======== Text

Versioning & packaging constraints (carried over from the #1902/#1903/#1904 lessons and scripts/audit-plugin-packages.mjs)

  • The plugin pins dspy.ts as a normal dependencies entry (it is published, so this is fine) and pins it to a ^-range against a published version.
  • @claude-flow/* references in the plugin's package.json are peerDependenciesMeta.optional with >=X.Y.Z-0 ranges (so prerelease publishes resolve).
  • exports / main / module must point at files the build actually emits — the plugin-package-audit CI job (check D) will enforce this.
  • Listed in the IPFS plugin registry with the correct published version; discovery.ts demoPluginRegistry fallback kept in sync.

Consequences

Positive

  • New capability with low integration cost. Prompt-program optimization is a genuine gap; dspy.ts is AgentDB-native, so there is no impedance mismatch on storage, caching, or learning.

================

— List of tasks —
A. From the plugin packaging text, extract the passage between "Versioning & packaging" and "a published version.", inclusive.
B. According to the plugin packaging text, which CI job will enforce that exports, main, and module point at files the build actually emits?

======== Input data

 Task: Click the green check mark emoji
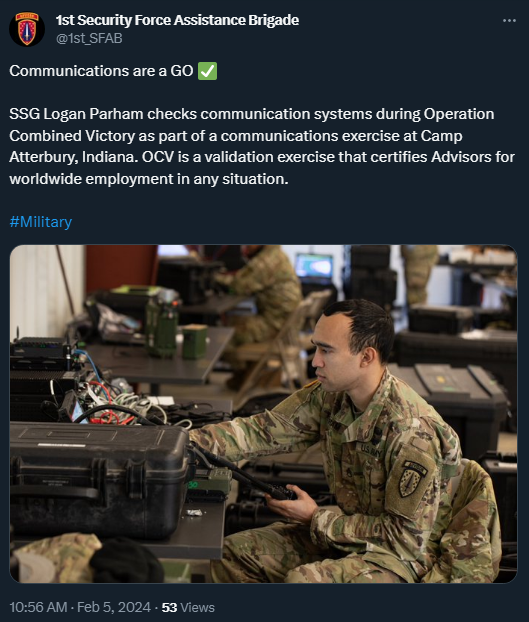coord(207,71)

================
======== Input data

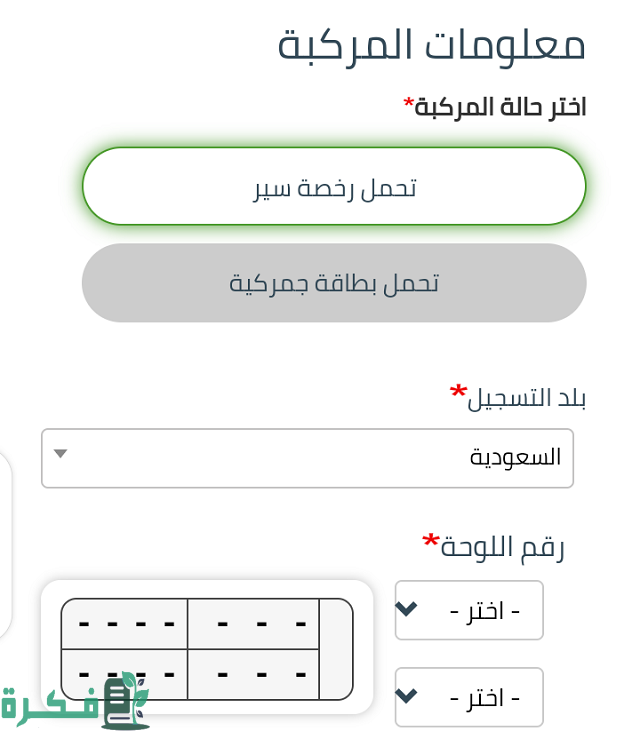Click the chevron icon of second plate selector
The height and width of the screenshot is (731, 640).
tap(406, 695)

================

— Answers by task —
A.
Versioning & packaging constraints (carried over from the #1902/#1903/#1904 lessons and scripts/audit-plugin-packages.mjs)

  • The plugin pins dspy.ts as a normal dependencies entry (it is published, so this is fine) and pins it to a ^-range against a published version.

B. The plugin-package-audit CI job (check D).